Despite these promising results, questions remain. A limitation is that the high accuracy may be based on the fact that the subjects was training in performing a simple and repetitive arm movement and the arm movements were restricted to a horizontal plane with arm-weight-supported, as opposed to 3-D arm movement. Horizontal plane arm movements have been widely studied and commonly used in rehabilitation of patients post stroke (Hollerbach and Flash, 1982; Lo et al., 2010). It could be argued that the positive results were due to the repeated simplified movements in 2-D space. Still, further research should be done to investigate different arm movements in 3-D space without arm-weight-support. Furthermore, although the IntelliArm robot was controlled to be backdrivable, it might still induce some external loading to the subject's arm during the multi-joint arm movements, which might affect the EMG signals and the myoelectric control behavior of human arm movement. Everyday tasks involve behaviors uncertainty originating from a large variety of sources, which in some circumstances might require to suppress preplanned actions (Mirabella, 2014).

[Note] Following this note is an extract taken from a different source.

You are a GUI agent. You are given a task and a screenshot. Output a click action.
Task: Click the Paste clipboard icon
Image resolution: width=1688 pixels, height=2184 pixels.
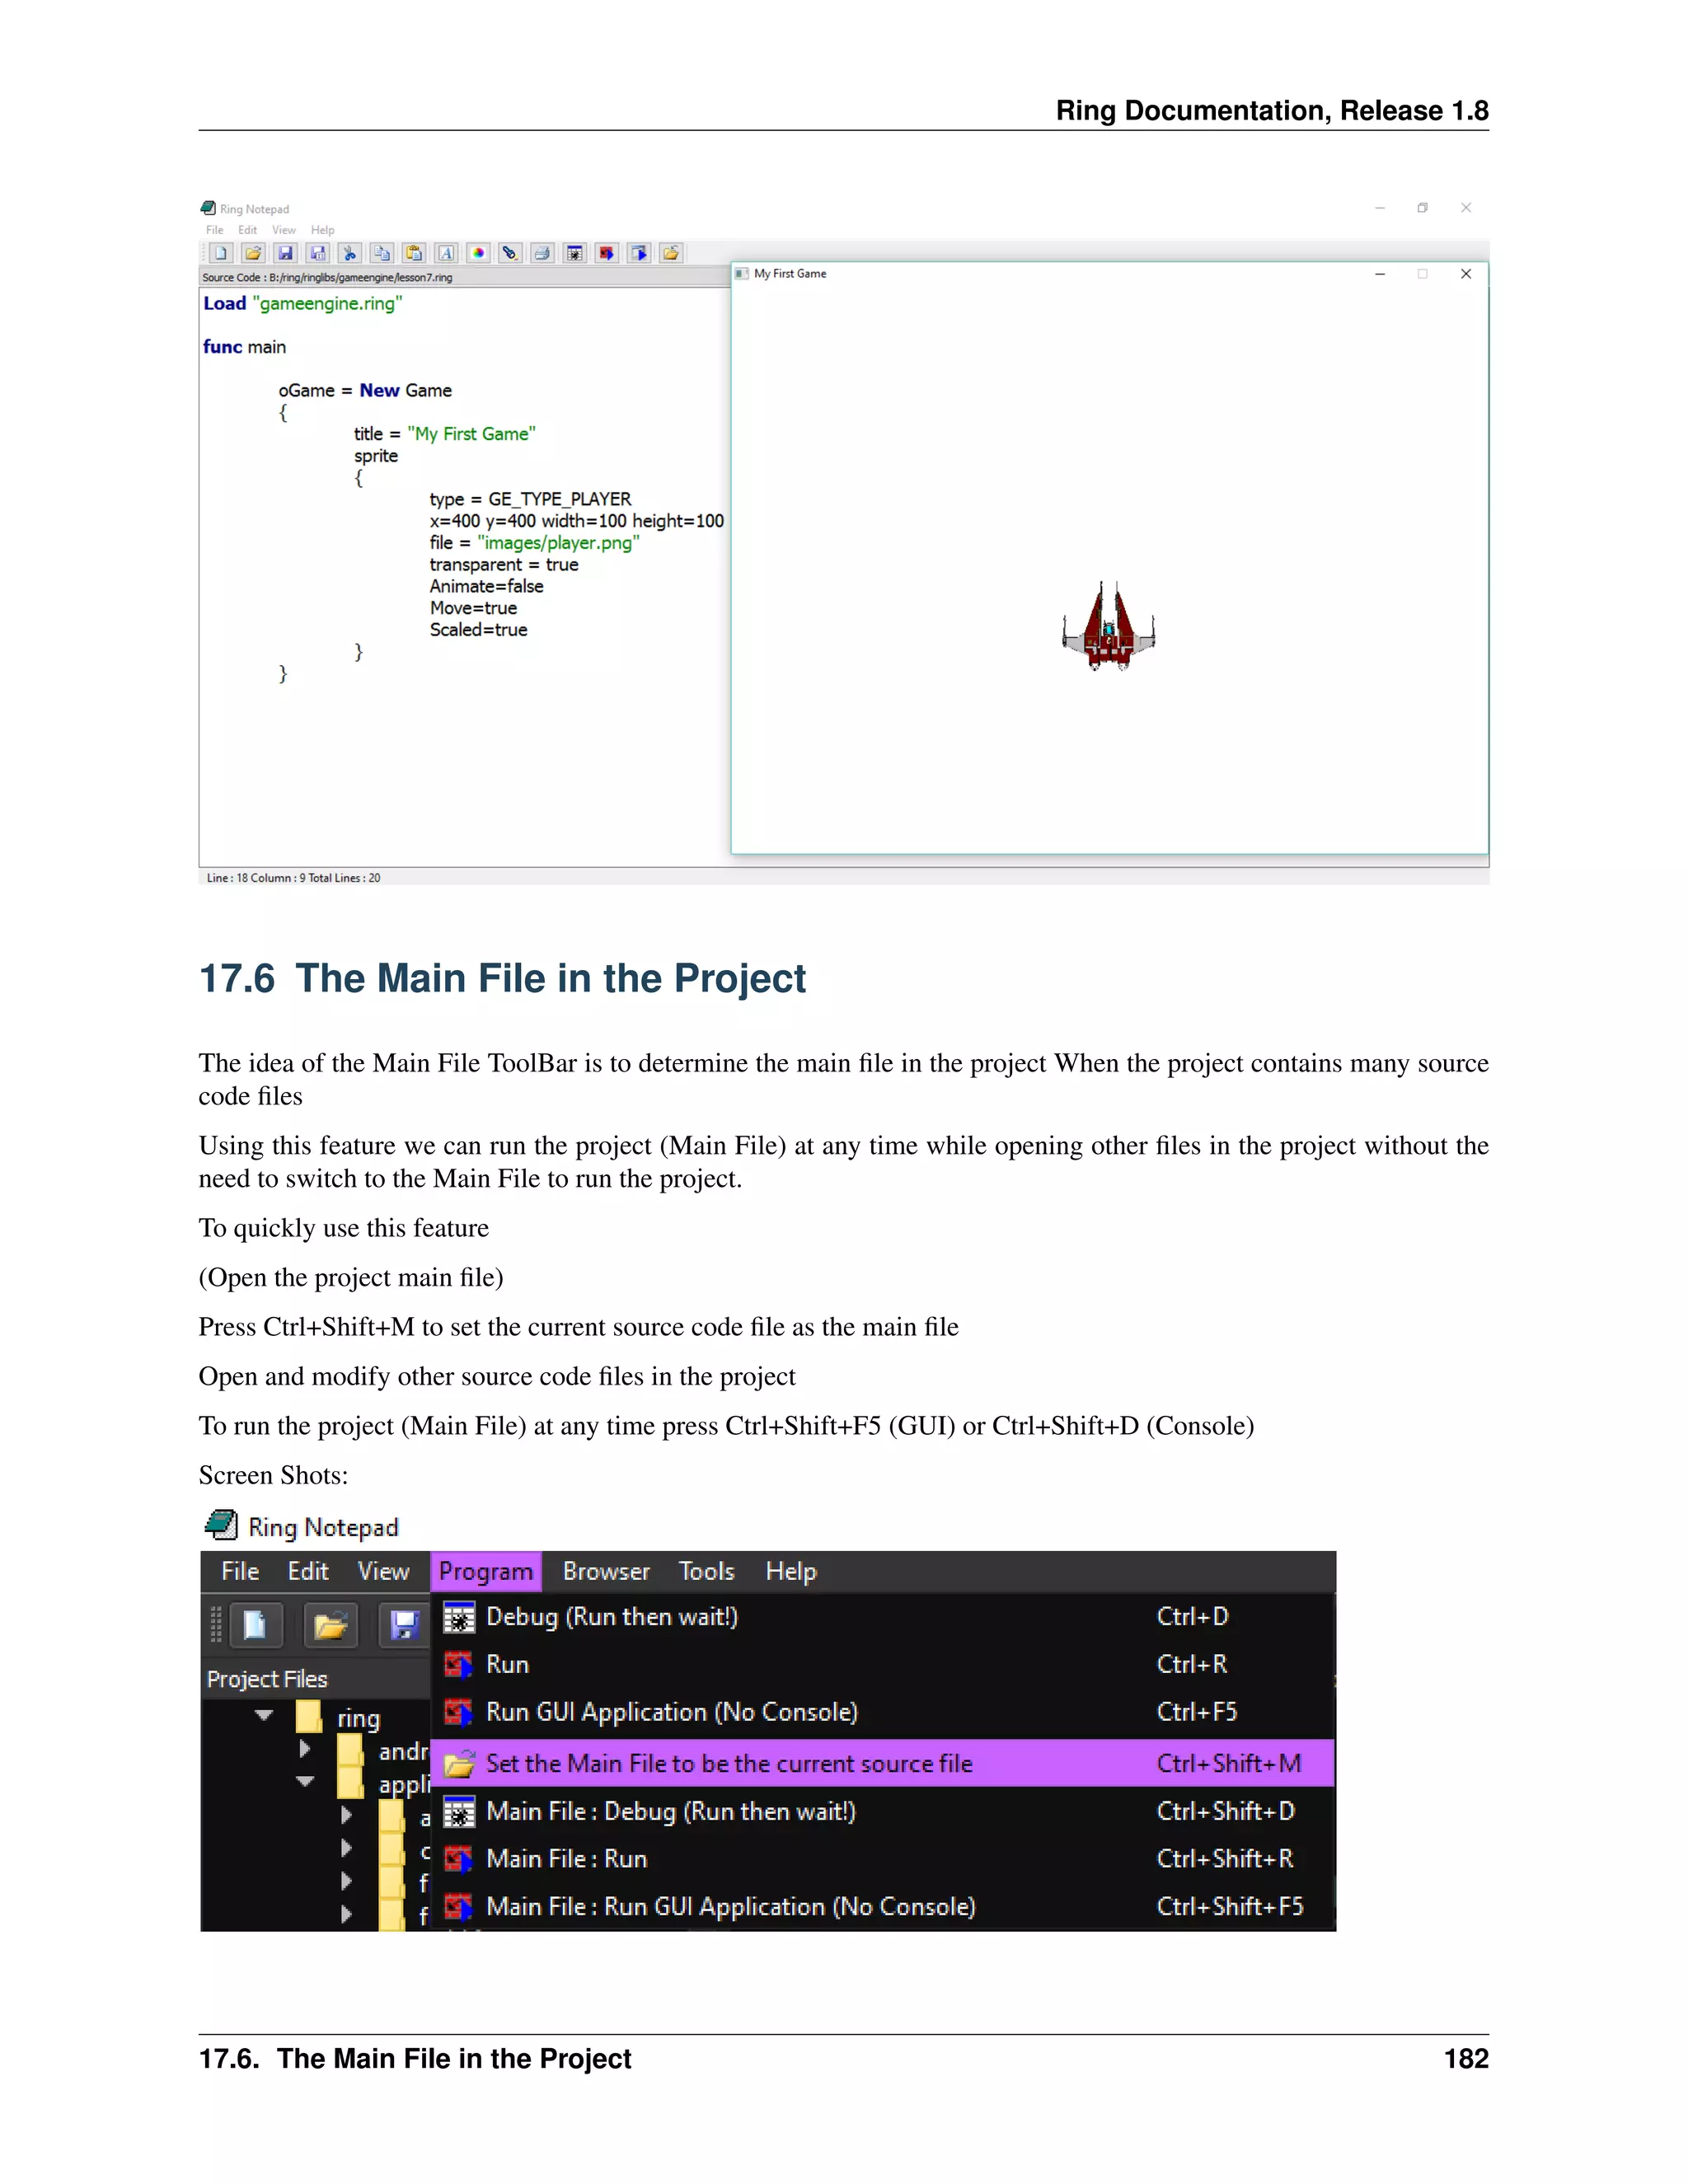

However, in this study the presence of behaviors uncertainty was very limited if not completely absent. Therefore, it was not possible to examine the EMG signal variability in the presence of unpredictable changes. This is an important issue for future research.

In summary, the proposed approach is capable of continuously decoding multiple joint movements of the human arm simultaneously by taking into account the non-linear mappings between the multi-joint arm kinematics and multiple muscle EMGs, which may help improve myoelectric control of robotic exoskeletons and robot-guided arm rehabilitation in neurological disorders.

Ethics statement

Twenty subjects were recruited for this study including ten stroke subjects (Table 1) and ten with no neurological disorder (5 males and 5 females, age: 46.1 ± 14.6 year). This study was carried out in accordance with the recommendations of guidelines from the Collaborative Institutional Training Initiative (TICI) program, and the Institutional Review Board of Northwestern University. All subjects gave written informed consent, which was approved by the Institutional Review Board of Northwestern University.

Author contributions

Conceived and designed the experiments: JL and LZ. Performed the experiments and data acquisitions: JL, SK, SL, DX, and YR. Analyzed and the data interpretation: JL, DX, YR, and LZ. Contributed reagents/materials/analysis tools: JL, SK, DX, YR, and SL. Wrote the paper: JL and LZ. Final approval of the version to be published: JL and LZ.

Conflict of interest statement

LZ and YR hold equity positions in Rehabtek LLC, which is involved in developing the rehabilitation robot used in this study. The other authors declare that the research was conducted in the absence of any commercial or financial relationships that could be construed as a potential conflict of interest.